Material for this exercise:
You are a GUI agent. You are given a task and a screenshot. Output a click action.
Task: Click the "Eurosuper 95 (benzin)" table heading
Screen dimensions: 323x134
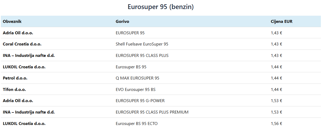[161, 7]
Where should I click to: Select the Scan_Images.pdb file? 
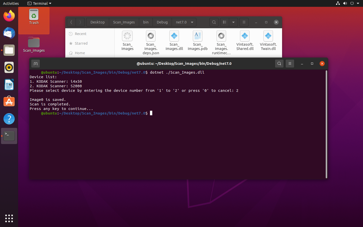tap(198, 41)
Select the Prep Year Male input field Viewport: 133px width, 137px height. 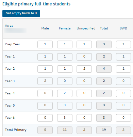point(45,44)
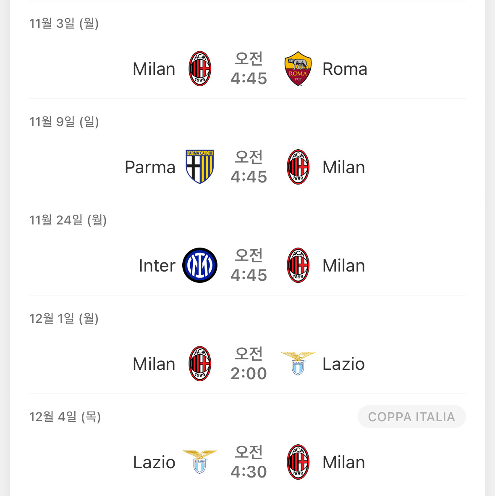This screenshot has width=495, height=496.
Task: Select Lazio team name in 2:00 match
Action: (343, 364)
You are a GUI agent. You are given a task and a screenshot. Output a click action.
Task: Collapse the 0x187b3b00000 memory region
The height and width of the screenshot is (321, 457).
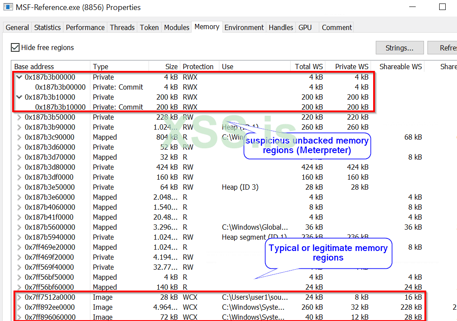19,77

--

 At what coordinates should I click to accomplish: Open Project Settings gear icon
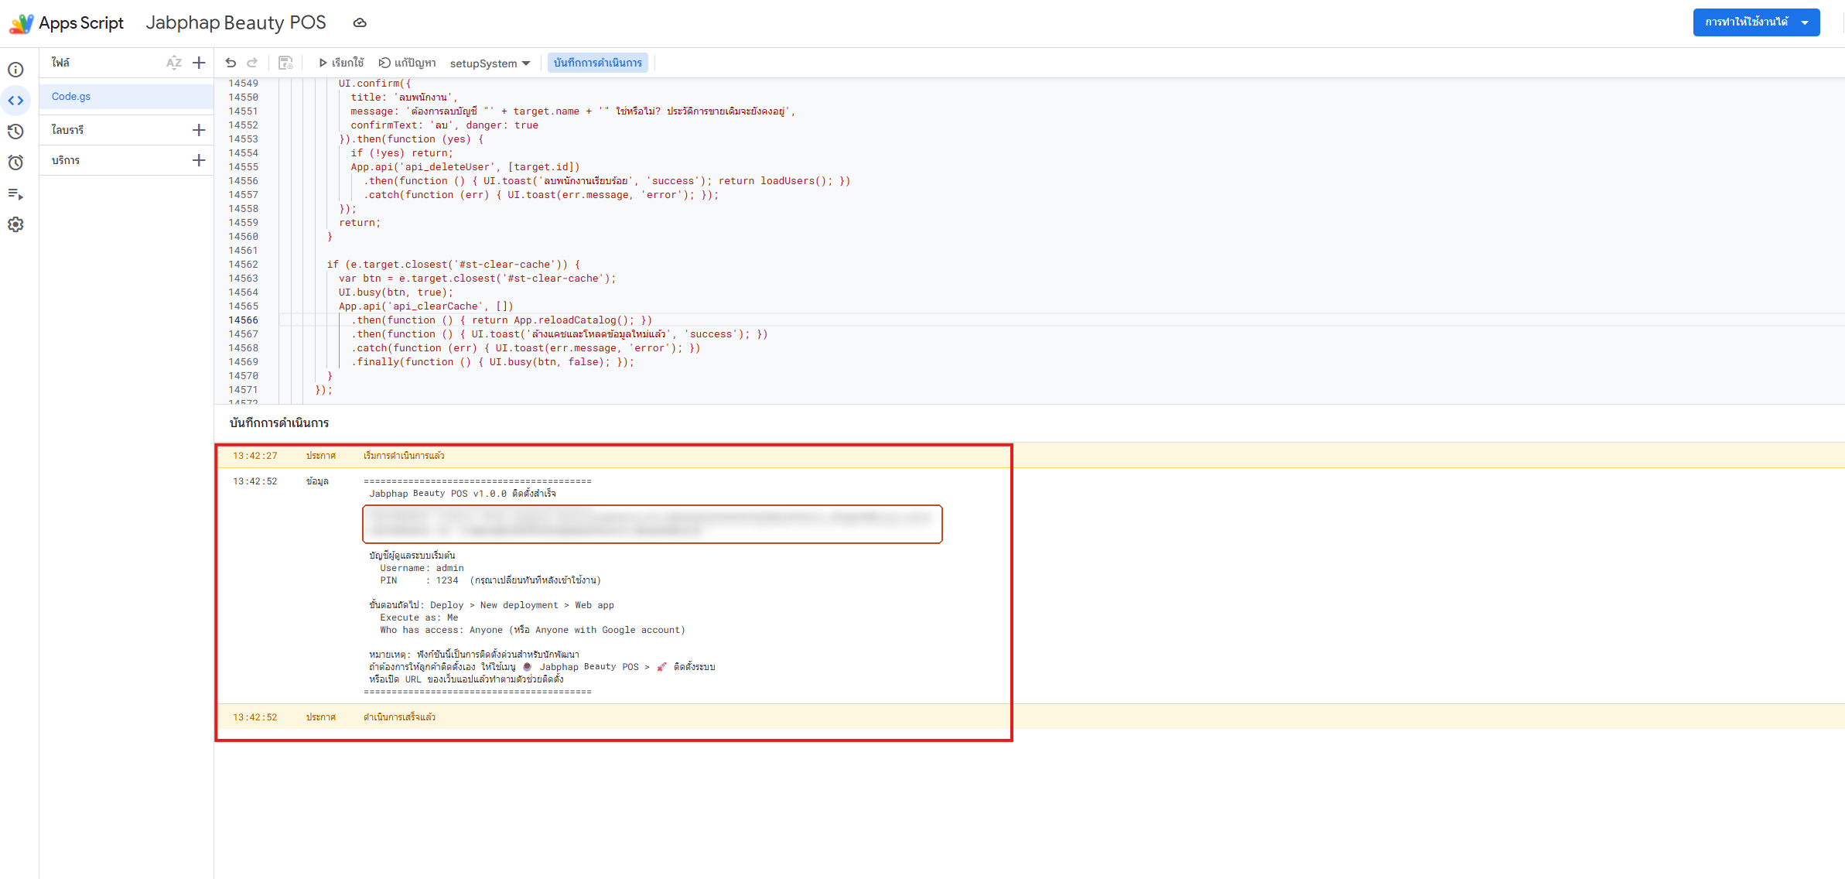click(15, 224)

...

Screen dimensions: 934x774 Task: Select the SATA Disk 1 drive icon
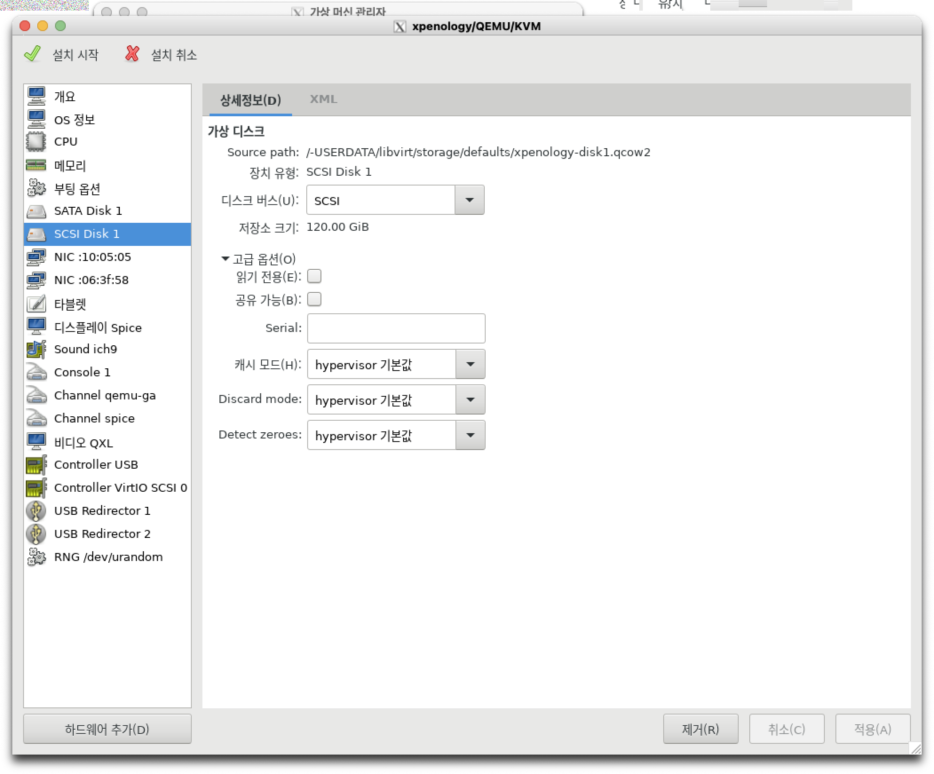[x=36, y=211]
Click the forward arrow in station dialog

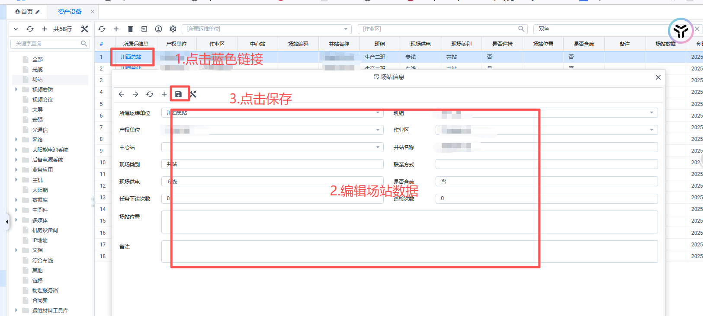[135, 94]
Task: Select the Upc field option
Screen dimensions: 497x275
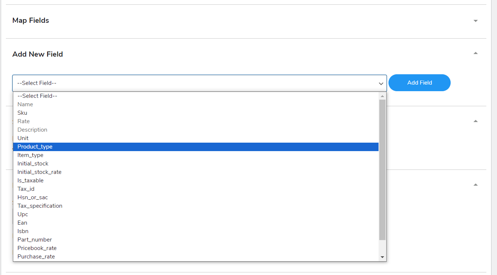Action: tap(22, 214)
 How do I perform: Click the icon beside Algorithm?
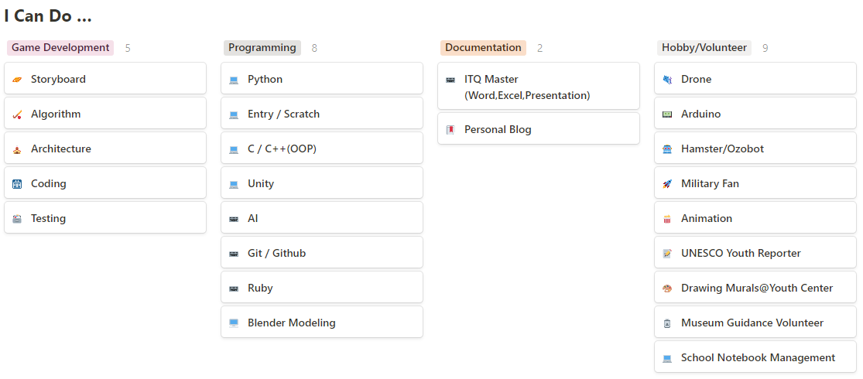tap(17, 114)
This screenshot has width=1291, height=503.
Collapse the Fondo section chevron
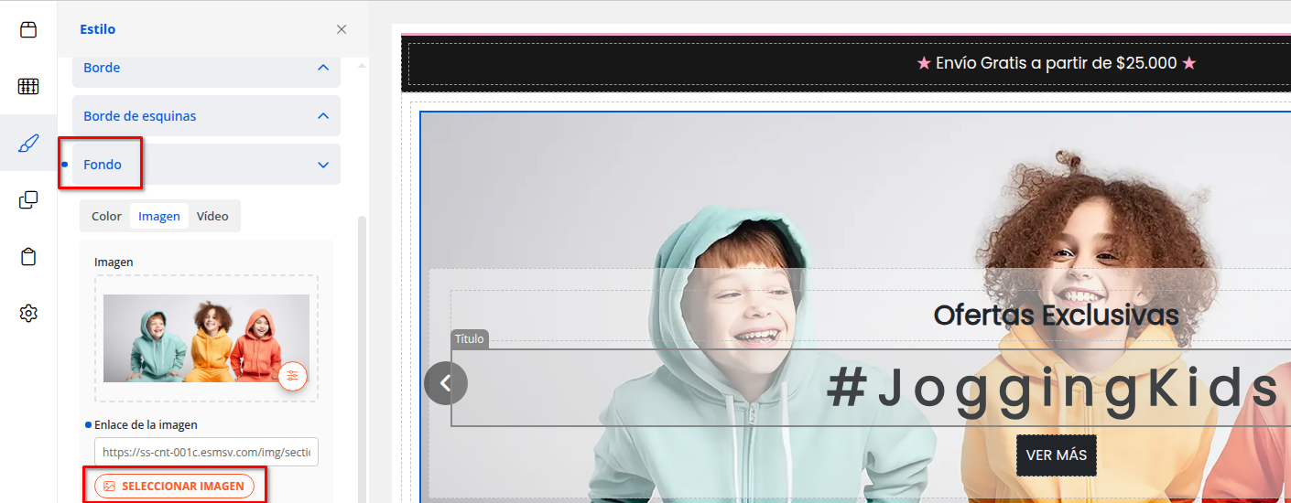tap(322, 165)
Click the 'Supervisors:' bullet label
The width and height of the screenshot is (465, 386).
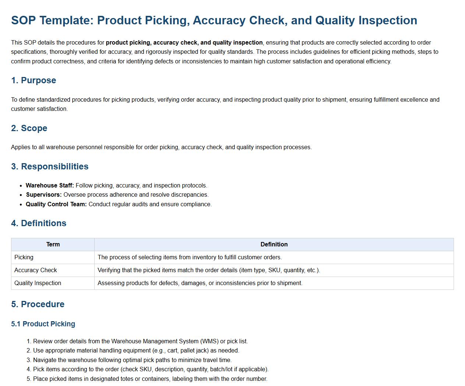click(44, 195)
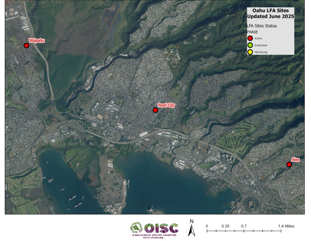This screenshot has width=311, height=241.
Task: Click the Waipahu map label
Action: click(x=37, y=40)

Given request: Can you repeat the lines of the records above without changes, starting with the line that contains "Click the 'Supervisors:' bullet label" and going on through the line that contains "Action: click(x=37, y=40)", but leaving the pictures out?

Finished exercise:
Click the 'Supervisors:' bullet label
The width and height of the screenshot is (465, 386).
click(44, 195)
This screenshot has width=311, height=241.
Task: Click the Waipahu map label
Action: click(x=37, y=40)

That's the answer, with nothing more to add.